● Short task
Reproduce every one of the following entries line for line, with no changes.

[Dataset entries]
+ + +

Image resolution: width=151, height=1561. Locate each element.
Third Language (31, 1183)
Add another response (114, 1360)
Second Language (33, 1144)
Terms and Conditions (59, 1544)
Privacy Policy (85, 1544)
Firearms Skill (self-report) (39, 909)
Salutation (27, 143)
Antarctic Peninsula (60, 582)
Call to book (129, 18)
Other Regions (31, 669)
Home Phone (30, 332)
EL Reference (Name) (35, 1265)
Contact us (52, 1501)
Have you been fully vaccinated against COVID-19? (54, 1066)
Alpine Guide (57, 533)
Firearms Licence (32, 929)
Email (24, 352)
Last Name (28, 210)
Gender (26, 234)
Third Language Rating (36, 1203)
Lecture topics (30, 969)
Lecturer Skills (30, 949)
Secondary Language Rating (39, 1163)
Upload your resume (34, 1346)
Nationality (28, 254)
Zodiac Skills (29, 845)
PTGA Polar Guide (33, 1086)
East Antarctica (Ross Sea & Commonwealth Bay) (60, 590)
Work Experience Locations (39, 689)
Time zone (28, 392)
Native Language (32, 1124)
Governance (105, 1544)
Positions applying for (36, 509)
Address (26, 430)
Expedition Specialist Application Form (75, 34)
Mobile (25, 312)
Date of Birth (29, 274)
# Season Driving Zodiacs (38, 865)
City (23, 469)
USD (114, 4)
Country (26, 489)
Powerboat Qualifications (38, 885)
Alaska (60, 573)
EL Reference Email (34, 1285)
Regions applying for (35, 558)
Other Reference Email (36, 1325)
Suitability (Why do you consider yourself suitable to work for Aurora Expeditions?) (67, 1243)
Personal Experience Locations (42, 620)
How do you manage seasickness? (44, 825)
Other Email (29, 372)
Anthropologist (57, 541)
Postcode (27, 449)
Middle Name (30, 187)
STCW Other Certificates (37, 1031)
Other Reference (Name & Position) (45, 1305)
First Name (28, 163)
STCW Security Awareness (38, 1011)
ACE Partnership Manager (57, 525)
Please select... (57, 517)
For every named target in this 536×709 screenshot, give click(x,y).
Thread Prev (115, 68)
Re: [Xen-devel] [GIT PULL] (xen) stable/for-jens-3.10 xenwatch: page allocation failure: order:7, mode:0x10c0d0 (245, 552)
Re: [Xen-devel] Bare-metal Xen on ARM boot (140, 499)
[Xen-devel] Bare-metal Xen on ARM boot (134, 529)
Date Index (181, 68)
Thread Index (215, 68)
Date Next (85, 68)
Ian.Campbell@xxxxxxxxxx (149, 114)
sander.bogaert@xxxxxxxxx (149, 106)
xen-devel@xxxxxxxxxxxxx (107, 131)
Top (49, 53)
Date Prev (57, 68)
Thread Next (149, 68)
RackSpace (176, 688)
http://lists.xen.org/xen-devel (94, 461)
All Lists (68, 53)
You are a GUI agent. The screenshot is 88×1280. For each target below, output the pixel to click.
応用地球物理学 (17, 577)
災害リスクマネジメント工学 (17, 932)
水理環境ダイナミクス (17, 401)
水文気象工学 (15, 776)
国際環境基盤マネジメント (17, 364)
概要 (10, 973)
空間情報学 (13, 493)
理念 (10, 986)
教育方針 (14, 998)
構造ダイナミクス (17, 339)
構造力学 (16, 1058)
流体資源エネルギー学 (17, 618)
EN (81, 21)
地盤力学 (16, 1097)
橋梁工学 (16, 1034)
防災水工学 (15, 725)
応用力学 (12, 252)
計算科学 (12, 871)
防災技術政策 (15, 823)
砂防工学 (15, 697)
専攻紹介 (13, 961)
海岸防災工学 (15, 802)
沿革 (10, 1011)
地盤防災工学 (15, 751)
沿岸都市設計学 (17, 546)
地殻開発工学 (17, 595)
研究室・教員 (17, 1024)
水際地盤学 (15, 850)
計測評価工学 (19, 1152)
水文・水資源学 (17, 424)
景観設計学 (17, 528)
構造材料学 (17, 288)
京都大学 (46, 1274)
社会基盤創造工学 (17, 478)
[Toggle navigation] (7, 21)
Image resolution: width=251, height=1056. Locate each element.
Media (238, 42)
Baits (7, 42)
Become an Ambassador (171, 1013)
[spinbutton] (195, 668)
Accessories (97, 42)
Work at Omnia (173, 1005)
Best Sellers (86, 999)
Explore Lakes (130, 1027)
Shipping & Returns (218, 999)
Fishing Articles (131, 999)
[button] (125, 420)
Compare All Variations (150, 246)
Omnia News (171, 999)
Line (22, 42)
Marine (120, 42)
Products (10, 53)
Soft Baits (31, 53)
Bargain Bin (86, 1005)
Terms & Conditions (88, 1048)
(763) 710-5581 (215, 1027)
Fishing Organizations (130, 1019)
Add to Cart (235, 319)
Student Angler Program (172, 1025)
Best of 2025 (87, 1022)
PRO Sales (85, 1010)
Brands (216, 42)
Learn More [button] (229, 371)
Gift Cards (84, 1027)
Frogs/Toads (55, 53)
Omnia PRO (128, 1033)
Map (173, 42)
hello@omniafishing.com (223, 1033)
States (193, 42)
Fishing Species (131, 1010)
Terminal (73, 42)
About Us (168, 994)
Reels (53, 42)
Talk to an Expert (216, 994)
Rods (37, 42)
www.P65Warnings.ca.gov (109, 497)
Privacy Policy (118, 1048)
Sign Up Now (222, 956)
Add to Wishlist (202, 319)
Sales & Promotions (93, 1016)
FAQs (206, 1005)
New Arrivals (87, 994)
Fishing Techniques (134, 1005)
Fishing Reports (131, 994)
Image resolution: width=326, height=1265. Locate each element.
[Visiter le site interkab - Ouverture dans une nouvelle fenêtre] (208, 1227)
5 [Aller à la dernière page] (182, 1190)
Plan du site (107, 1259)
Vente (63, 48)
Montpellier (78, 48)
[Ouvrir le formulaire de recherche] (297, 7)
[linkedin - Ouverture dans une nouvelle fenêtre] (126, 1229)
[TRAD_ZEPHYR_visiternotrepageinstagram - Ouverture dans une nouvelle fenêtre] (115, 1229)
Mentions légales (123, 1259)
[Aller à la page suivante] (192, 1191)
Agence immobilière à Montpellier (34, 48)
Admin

+ + +

● Output
Image resolution: width=151, height=1561. Locate each element.
Third Language (31, 1183)
Add another response (114, 1360)
Second Language (33, 1144)
Terms and Conditions (59, 1544)
Privacy Policy (85, 1544)
Firearms Skill (self-report) (39, 909)
Salutation (27, 143)
Antarctic Peninsula (60, 582)
Call to book (129, 18)
Other Regions (31, 669)
Home Phone (30, 332)
EL Reference (Name) (35, 1265)
Contact us (52, 1501)
Have you been fully vaccinated against COVID-19? (54, 1066)
Alpine Guide (57, 533)
Firearms Licence (32, 929)
Email (24, 352)
Last Name (28, 210)
Gender (26, 234)
Third Language Rating (36, 1203)
Lecture topics (30, 969)
Lecturer Skills (30, 949)
Secondary Language Rating (39, 1163)
Upload your resume (34, 1346)
Nationality (28, 254)
Zodiac Skills (29, 845)
PTGA Polar Guide (33, 1086)
East Antarctica (Ross Sea & Commonwealth Bay) (60, 590)
Work Experience Locations (39, 689)
Time zone (28, 392)
Native Language (32, 1124)
Governance (105, 1544)
Positions applying for (36, 509)
Address (26, 430)
Expedition Specialist Application Form (75, 34)
Mobile (25, 312)
Date of Birth (29, 274)
# Season Driving Zodiacs (38, 865)
City (23, 469)
USD (114, 4)
Country (26, 489)
Powerboat Qualifications (38, 885)
Alaska (60, 573)
EL Reference Email (34, 1285)
Regions applying for (35, 558)
Other Reference Email (36, 1325)
Suitability (Why do you consider yourself suitable to work for Aurora Expeditions?) (67, 1243)
Personal Experience Locations (42, 620)
How do you manage seasickness? (44, 825)
Other Email (29, 372)
Anthropologist (57, 541)
Postcode (27, 449)
Middle Name (30, 187)
STCW Other Certificates (37, 1031)
Other Reference (Name & Position) (45, 1305)
First Name (28, 163)
STCW Security Awareness (38, 1011)
ACE Partnership Manager (57, 525)
Please select... (57, 517)
For every named target in this 536×709 screenshot, give click(x,y).
Thread Prev (115, 68)
Re: [Xen-devel] [GIT PULL] (xen) stable/for-jens-3.10 xenwatch: page allocation failure: order:7, mode:0x10c0d0 (245, 552)
Re: [Xen-devel] Bare-metal Xen on ARM boot (140, 499)
[Xen-devel] Bare-metal Xen on ARM boot (134, 529)
Date Index (181, 68)
Thread Index (215, 68)
Date Next (85, 68)
Ian.Campbell@xxxxxxxxxx (149, 114)
sander.bogaert@xxxxxxxxx (149, 106)
xen-devel@xxxxxxxxxxxxx (107, 131)
Top (49, 53)
Date Prev (57, 68)
Thread Next (149, 68)
RackSpace (176, 688)
http://lists.xen.org/xen-devel (94, 461)
All Lists (68, 53)
You are a GUI agent. The screenshot is 88×1280. For each target below, output the pixel to click.
応用地球物理学 (17, 577)
災害リスクマネジメント工学 (17, 932)
水理環境ダイナミクス (17, 401)
水文気象工学 (15, 776)
国際環境基盤マネジメント (17, 364)
概要 (10, 973)
空間情報学 (13, 493)
理念 (10, 986)
教育方針 (14, 998)
構造ダイナミクス (17, 339)
構造力学 (16, 1058)
流体資源エネルギー学 (17, 618)
EN (81, 21)
地盤力学 (16, 1097)
橋梁工学 (16, 1034)
防災水工学 (15, 725)
応用力学 (12, 252)
計算科学 (12, 871)
防災技術政策 (15, 823)
砂防工学 (15, 697)
専攻紹介 (13, 961)
海岸防災工学 (15, 802)
沿革 (10, 1011)
地盤防災工学 (15, 751)
沿岸都市設計学 (17, 546)
地殻開発工学 (17, 595)
研究室・教員 (17, 1024)
水際地盤学 (15, 850)
計測評価工学 (19, 1152)
水文・水資源学 (17, 424)
景観設計学 (17, 528)
構造材料学 (17, 288)
京都大学 (46, 1274)
社会基盤創造工学 (17, 478)
[Toggle navigation] (7, 21)
Image resolution: width=251, height=1056. Locate each element.
Media (238, 42)
Baits (7, 42)
Become an Ambassador (171, 1013)
[spinbutton] (195, 668)
Accessories (97, 42)
Work at Omnia (173, 1005)
Best Sellers (86, 999)
Explore Lakes (130, 1027)
Shipping & Returns (218, 999)
Fishing Articles (131, 999)
[button] (125, 420)
Compare All Variations (150, 246)
Omnia News (171, 999)
Line (22, 42)
Marine (120, 42)
Products (10, 53)
Soft Baits (31, 53)
Bargain Bin (86, 1005)
Terms & Conditions (88, 1048)
(763) 710-5581 (215, 1027)
Fishing Organizations (130, 1019)
Add to Cart (235, 319)
Student Angler Program (172, 1025)
Best of 2025 (87, 1022)
PRO Sales (85, 1010)
Brands (216, 42)
Learn More [button] (229, 371)
Gift Cards (84, 1027)
Frogs/Toads (55, 53)
Omnia PRO (128, 1033)
Map (173, 42)
hello@omniafishing.com (223, 1033)
States (193, 42)
Fishing Species (131, 1010)
Terminal (73, 42)
About Us (168, 994)
Reels (53, 42)
Talk to an Expert (216, 994)
Rods (37, 42)
www.P65Warnings.ca.gov (109, 497)
Privacy Policy (118, 1048)
Sign Up Now (222, 956)
Add to Wishlist (202, 319)
Sales & Promotions (93, 1016)
FAQs (206, 1005)
New Arrivals (87, 994)
Fishing Techniques (134, 1005)
Fishing Reports (131, 994)
Image resolution: width=326, height=1265. Locate each element.
[Visiter le site interkab - Ouverture dans une nouvelle fenêtre] (208, 1227)
5 [Aller à la dernière page] (182, 1190)
Plan du site (107, 1259)
Vente (63, 48)
Montpellier (78, 48)
[Ouvrir le formulaire de recherche] (297, 7)
[linkedin - Ouverture dans une nouvelle fenêtre] (126, 1229)
[TRAD_ZEPHYR_visiternotrepageinstagram - Ouverture dans une nouvelle fenêtre] (115, 1229)
Mentions légales (123, 1259)
[Aller à la page suivante] (192, 1191)
Agence immobilière à Montpellier (34, 48)
Admin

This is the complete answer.